■ Given exercise: Please write the lines from the one containing "Task: Open the Start here page" through the end of the entries as a JSON list of strings, one string per line, leaving out blank lines and the pictures.

■ Records shown:
-------
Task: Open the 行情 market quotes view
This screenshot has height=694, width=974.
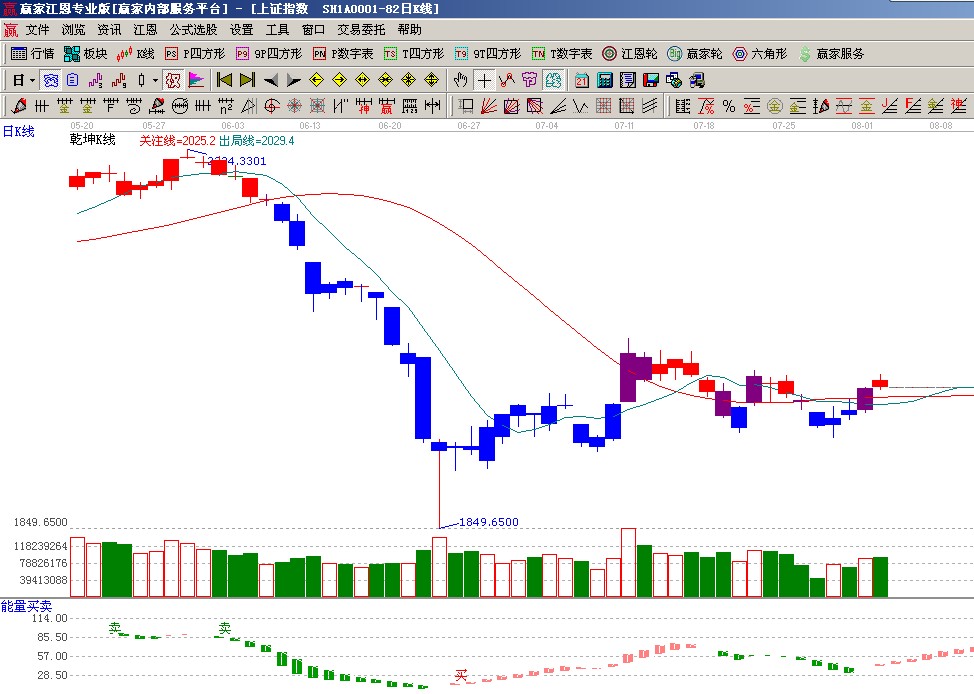Action: [32, 54]
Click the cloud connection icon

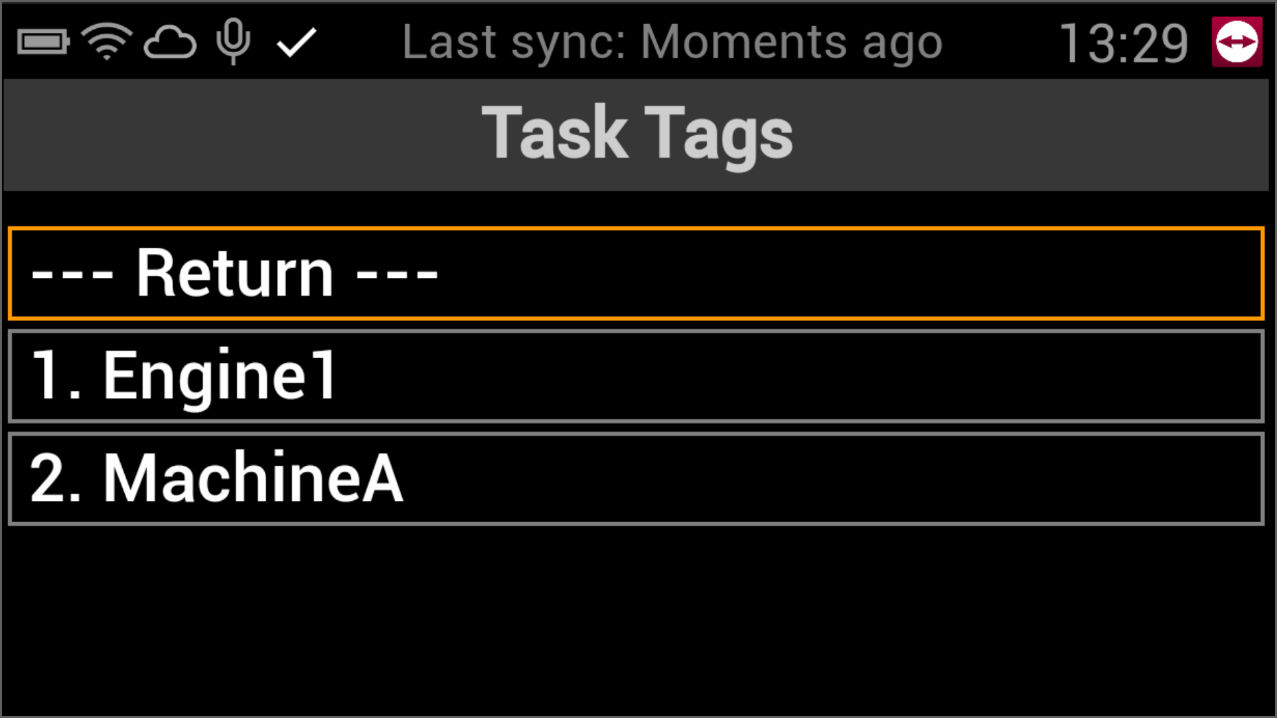[x=170, y=43]
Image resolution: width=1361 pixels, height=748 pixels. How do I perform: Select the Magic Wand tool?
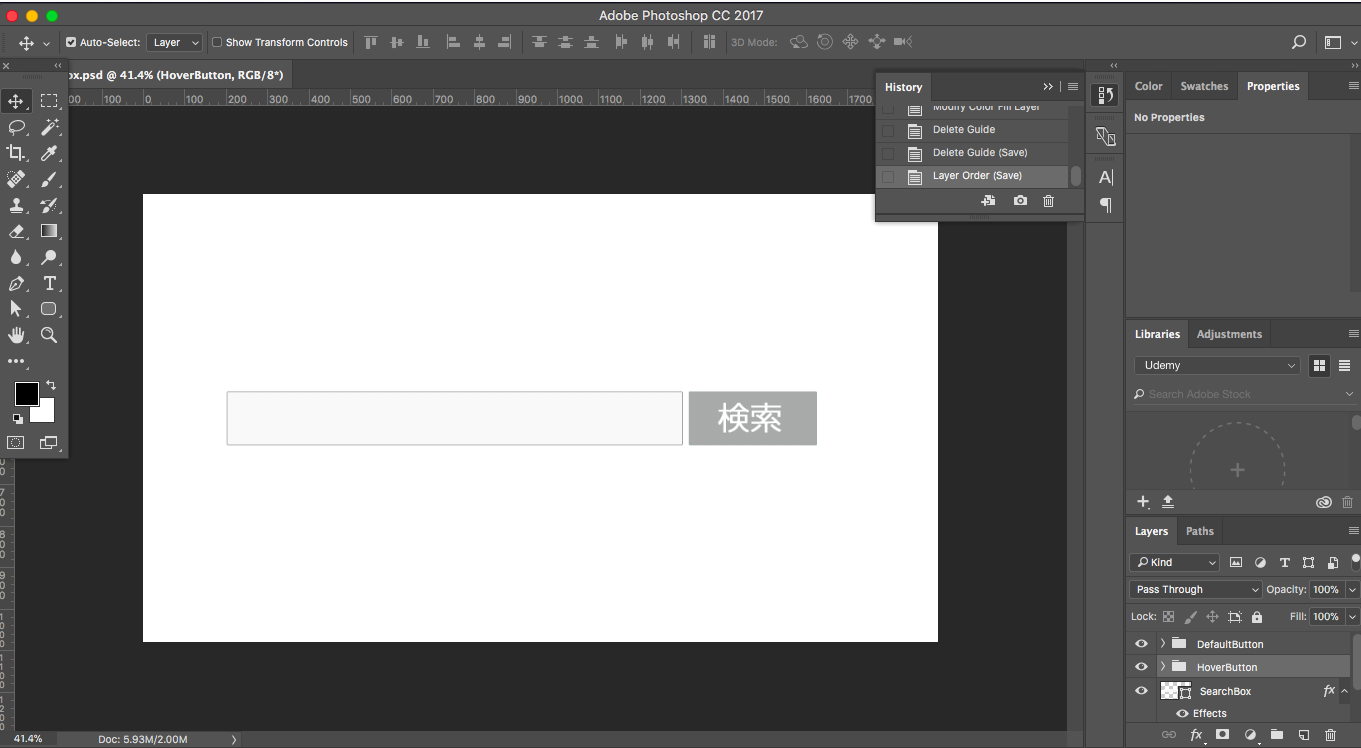49,127
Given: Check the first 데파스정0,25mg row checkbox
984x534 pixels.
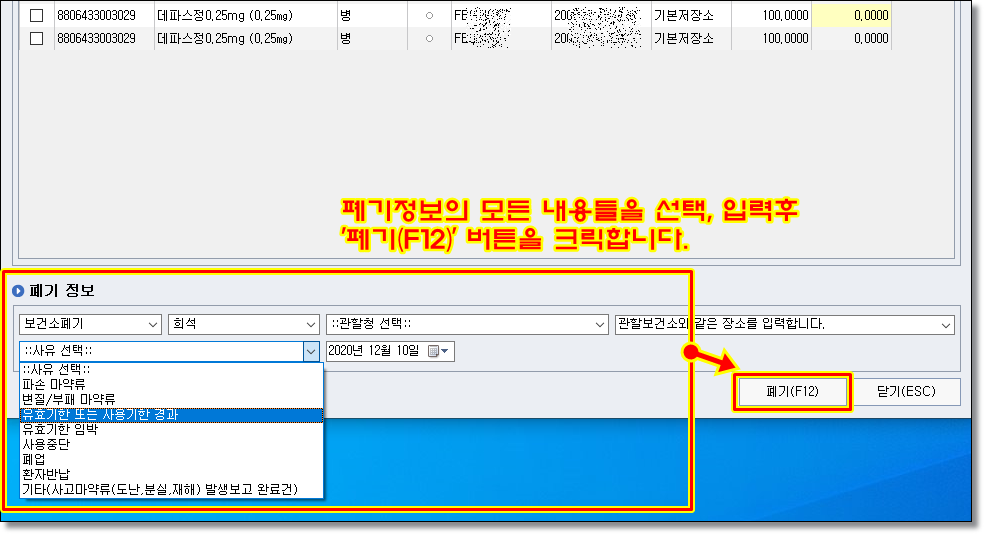Looking at the screenshot, I should coord(37,15).
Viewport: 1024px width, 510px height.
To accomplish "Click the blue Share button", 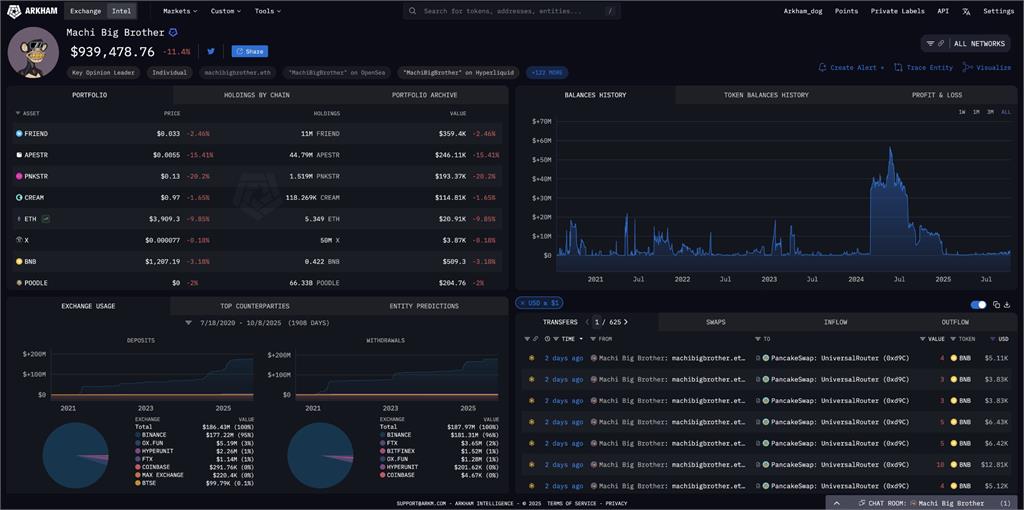I will [x=249, y=51].
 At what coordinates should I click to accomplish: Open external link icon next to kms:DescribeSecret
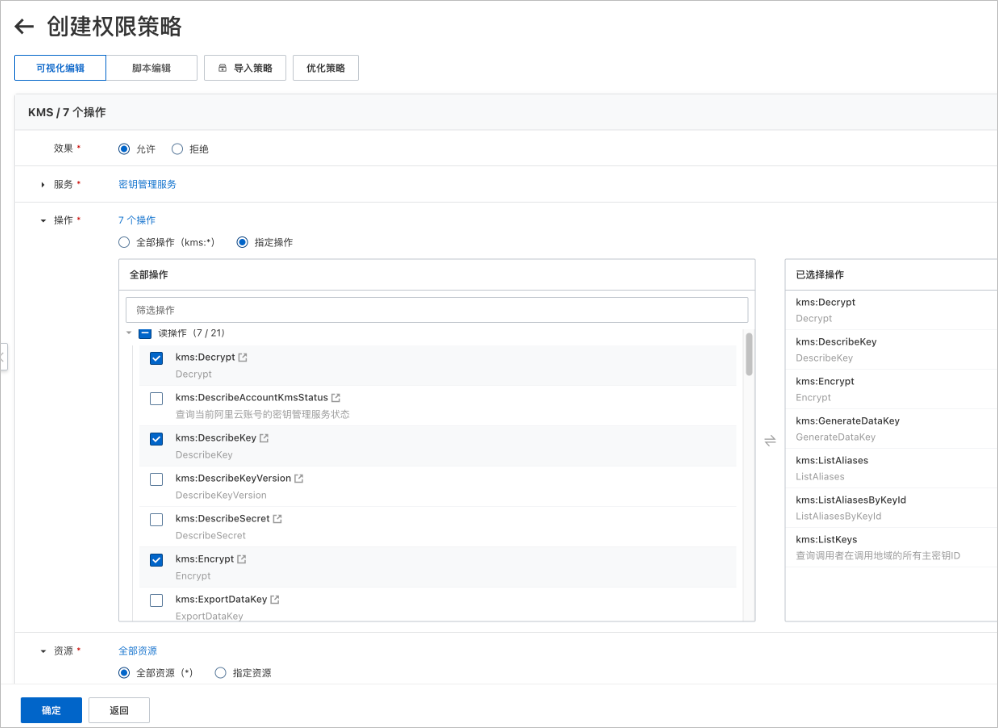point(277,519)
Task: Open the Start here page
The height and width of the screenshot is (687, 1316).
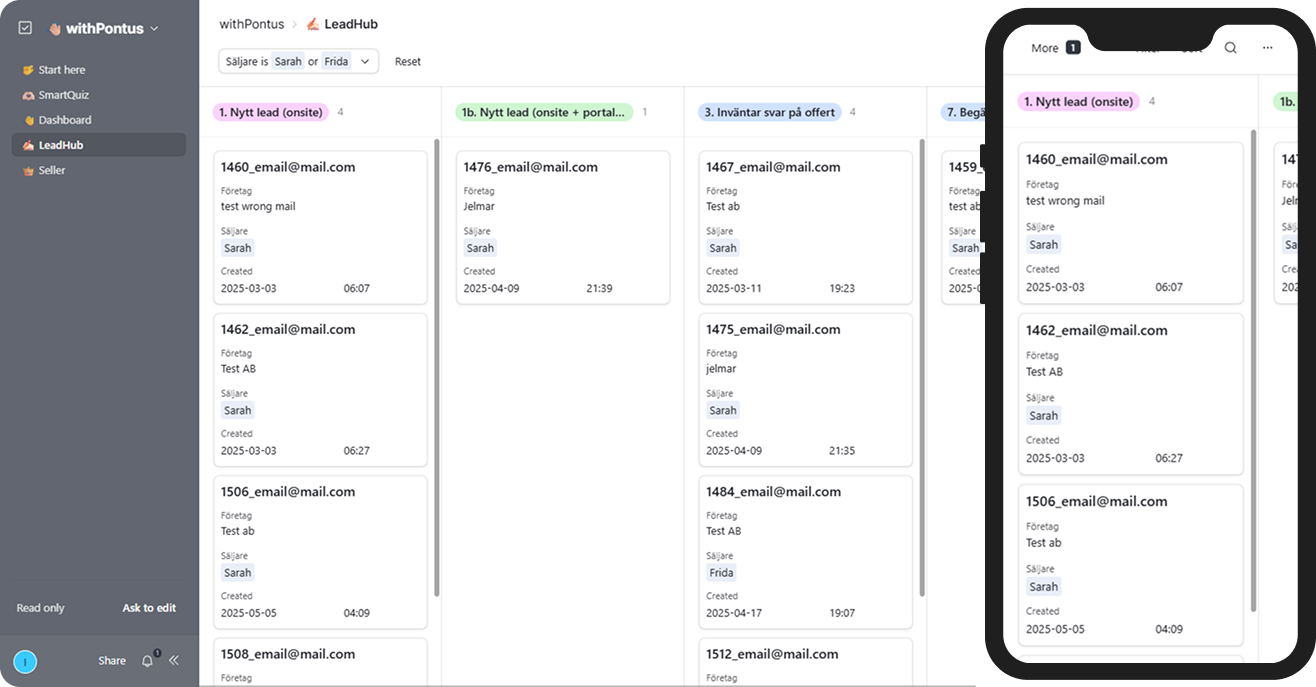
-------
■ In response:
[
  "Task: Open the Start here page",
  "The height and width of the screenshot is (687, 1316)."
]